Stored entries:
----

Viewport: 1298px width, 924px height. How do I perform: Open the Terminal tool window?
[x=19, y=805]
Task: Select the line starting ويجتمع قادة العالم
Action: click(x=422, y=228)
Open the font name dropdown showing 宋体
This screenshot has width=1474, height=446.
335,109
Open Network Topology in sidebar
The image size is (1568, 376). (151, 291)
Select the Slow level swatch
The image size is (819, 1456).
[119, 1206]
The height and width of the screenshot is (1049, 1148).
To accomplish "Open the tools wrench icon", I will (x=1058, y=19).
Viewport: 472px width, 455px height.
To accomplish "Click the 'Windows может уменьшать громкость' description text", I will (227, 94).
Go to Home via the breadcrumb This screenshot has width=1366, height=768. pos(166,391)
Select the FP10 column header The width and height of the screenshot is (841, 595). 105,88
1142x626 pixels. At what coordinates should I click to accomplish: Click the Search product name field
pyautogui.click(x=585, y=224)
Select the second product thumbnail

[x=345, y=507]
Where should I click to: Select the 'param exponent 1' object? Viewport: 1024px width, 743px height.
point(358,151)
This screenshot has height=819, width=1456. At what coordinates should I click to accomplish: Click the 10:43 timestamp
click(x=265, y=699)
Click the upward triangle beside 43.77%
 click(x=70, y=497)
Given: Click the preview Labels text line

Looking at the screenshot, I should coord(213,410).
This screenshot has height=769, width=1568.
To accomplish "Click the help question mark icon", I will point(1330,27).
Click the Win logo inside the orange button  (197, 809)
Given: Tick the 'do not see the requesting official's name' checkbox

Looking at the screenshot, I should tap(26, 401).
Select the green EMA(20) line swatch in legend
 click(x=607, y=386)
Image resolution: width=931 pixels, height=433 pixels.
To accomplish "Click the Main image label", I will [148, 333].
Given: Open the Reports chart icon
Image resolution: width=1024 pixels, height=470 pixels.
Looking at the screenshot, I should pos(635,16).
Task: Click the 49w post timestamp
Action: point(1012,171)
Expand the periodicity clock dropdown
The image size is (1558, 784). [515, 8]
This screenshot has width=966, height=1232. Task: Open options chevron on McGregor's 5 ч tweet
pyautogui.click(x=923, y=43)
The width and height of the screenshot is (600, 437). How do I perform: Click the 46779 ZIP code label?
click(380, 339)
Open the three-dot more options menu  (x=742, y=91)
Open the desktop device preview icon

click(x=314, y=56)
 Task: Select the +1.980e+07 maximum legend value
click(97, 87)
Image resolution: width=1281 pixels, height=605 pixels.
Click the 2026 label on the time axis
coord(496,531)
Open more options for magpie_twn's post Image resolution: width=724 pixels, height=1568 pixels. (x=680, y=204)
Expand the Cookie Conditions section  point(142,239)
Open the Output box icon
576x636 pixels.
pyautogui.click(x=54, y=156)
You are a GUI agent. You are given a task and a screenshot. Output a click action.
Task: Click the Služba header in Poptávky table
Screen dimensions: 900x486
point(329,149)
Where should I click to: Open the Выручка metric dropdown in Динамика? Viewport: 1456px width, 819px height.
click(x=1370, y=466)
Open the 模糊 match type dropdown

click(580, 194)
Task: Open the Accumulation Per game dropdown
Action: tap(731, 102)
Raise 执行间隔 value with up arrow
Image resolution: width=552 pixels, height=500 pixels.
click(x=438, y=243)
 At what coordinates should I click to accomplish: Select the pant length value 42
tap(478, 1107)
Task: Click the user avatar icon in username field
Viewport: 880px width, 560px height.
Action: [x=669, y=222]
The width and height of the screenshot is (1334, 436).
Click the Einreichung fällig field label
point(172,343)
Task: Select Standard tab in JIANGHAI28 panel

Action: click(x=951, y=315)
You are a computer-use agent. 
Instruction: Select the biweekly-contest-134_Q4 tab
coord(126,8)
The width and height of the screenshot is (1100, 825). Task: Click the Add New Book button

----

- Task goal: Transcribe nothing except the lines from the one with "Screen dimensions: 900x486" through the end of the data above, each exactly as it appears.

- Finished exercise:
Screen dimensions: 900x486
point(329,149)
Where should I click to: Open the Выручка metric dropdown in Динамика? Viewport: 1456px width, 819px height.
click(x=1370, y=466)
Open the 模糊 match type dropdown

click(580, 194)
Task: Open the Accumulation Per game dropdown
Action: tap(731, 102)
Raise 执行间隔 value with up arrow
Image resolution: width=552 pixels, height=500 pixels.
click(x=438, y=243)
 At what coordinates should I click to accomplish: Select the pant length value 42
tap(478, 1107)
Task: Click the user avatar icon in username field
Viewport: 880px width, 560px height.
Action: [x=669, y=222]
The width and height of the screenshot is (1334, 436).
Click the Einreichung fällig field label
point(172,343)
Task: Select Standard tab in JIANGHAI28 panel

Action: click(x=951, y=315)
You are a computer-use agent. 
Instruction: Select the biweekly-contest-134_Q4 tab
coord(126,8)
The width and height of the screenshot is (1100, 825). Task: Click the Add New Book button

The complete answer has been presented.